In a recent study of alpha-tricalcium (bis)orthophosphate (αTCP), 0.1 mg SMV was found to be the optimum dose for maximum bone regeneration without inflammation.35 Considerable bone regeneration occurred in unfilled empty defects that were adjacent to the treated ones, leading to the speculation that SMV may exert a paracrine effect. Nassar et al51 reported that SMV therapy can reverse cyclosporine A–induced alveolar bone loss in inflamed murine periodontal tissue. Adding SMV to conventional scaling and root planing therapy in patients with chronic periodontitis led to a greater decrease in gingival index and probing depth and greater gain in clinical attachment, with significant intrabony defect fill.52
Lee et al53 confirmed that a dose of 0.5 mg statin produced the best bone growth/inflammation ratio. In the present study, we administered 0.5 mg SMV (1 mg/kg body weight) to the grafting site along with bioglass putty. This led to bone regeneration without significant local tissue inflammation.
Bioglass is not only involved in osteogenesis, but influences angiogenesis and inflammation as well
Besides the osteopromotive properties of bioactive glasses, there is much evidence in recent literature that they (or their dissolution products) increase vascularization both in vivo and in vitro when incorporated in tissue-engineered scaffolds. Bioglass stimulated fibroblasts to secrete angiogenic factors such as VEGF and fibroblast growth factor and stimulated endothelial cell proliferation and the formation of endothelial tubules.54–57 This topic was thoroughly reviewed in a recent article.34
Attention should be directed to the balance between the presence and elimination of bioglass.
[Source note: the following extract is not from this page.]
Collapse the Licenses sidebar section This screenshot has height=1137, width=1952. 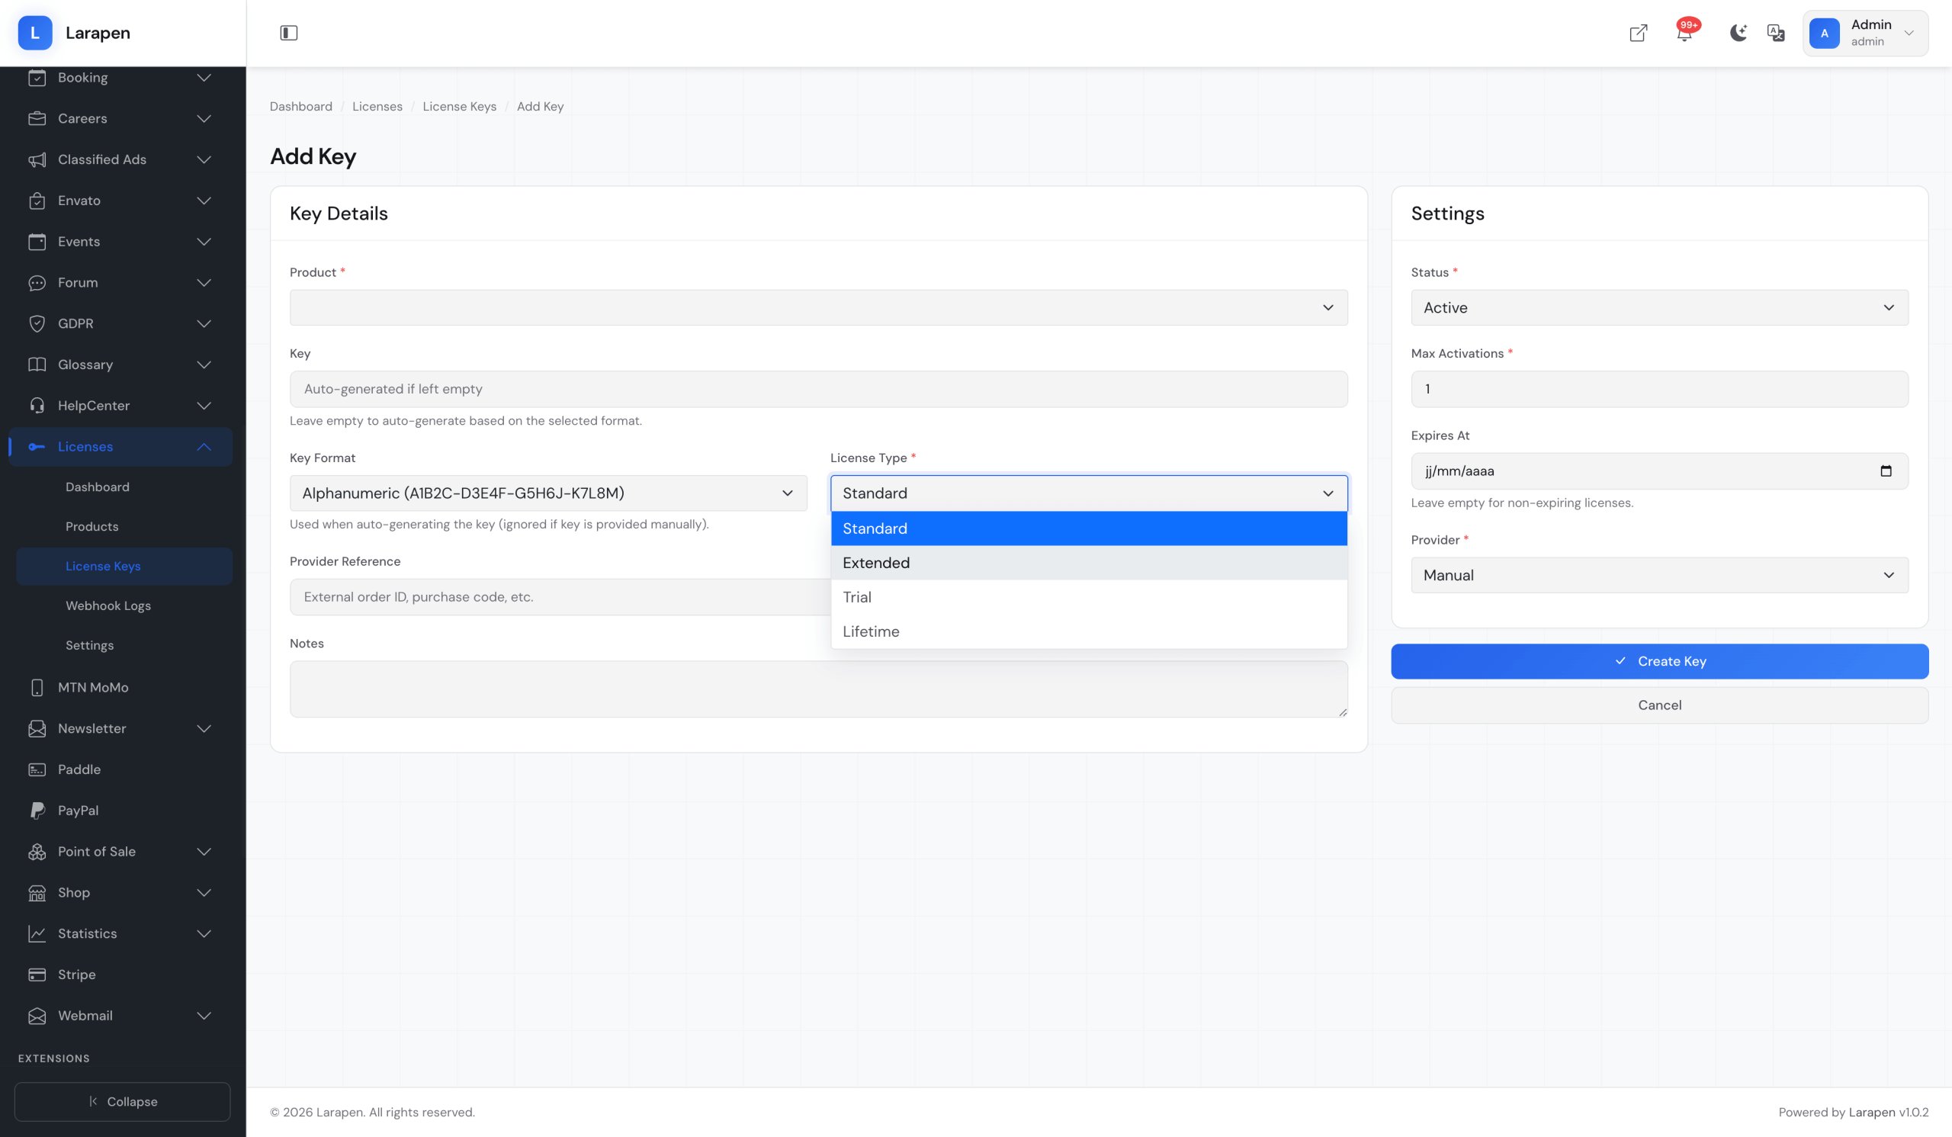tap(204, 447)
In the present study, the loss of the bioglass putty was more pronounced in the rats that were treated with SMV. Accordingly, this group had formed more bone. Similar results were noted by Nyan et al35 using αTCP particles. Thus, bioglass, like αTCP, might be rapidly degraded and exchanged by new bone. It may have been the result of the continuous exposure of the osteoblasts to SMV due to its sustained release from the gradually degrading bioglass putty scaffold that led to an up regulation of BMP-2 and subsequent stimulation of migrated mesenchymal cells to osteoblastic differentiation.
Some studies suggested that bioglass particles may contain cracks, surface irregularities, and internal cavities that hasten its resorption or dissolution by increasing its surface area.19,58 The present histologic study showed that the bioglass remnants are indeed hollowed in the center, but no inflammation was found, except in 1 case from each group.
In conclusion, within the limitations of this study, topical application of simvastatin to rat calvaria with critical-size defects treated with bioglass putty significantly improved the pro-osteogenic and pro-angiogenic properties, without increasing inflammation. This suggests that simvastatin may have added value in the regeneration of bone defects with bioglass. Both simvastatin and bioglass influence osteogenesis, angiogenesis, and inflammation. Further studies may corroborate these results.
This study was partially supported by the Chief Scientist Office, Ministry of Health (CSO-MOH) grant 3-00000-5094.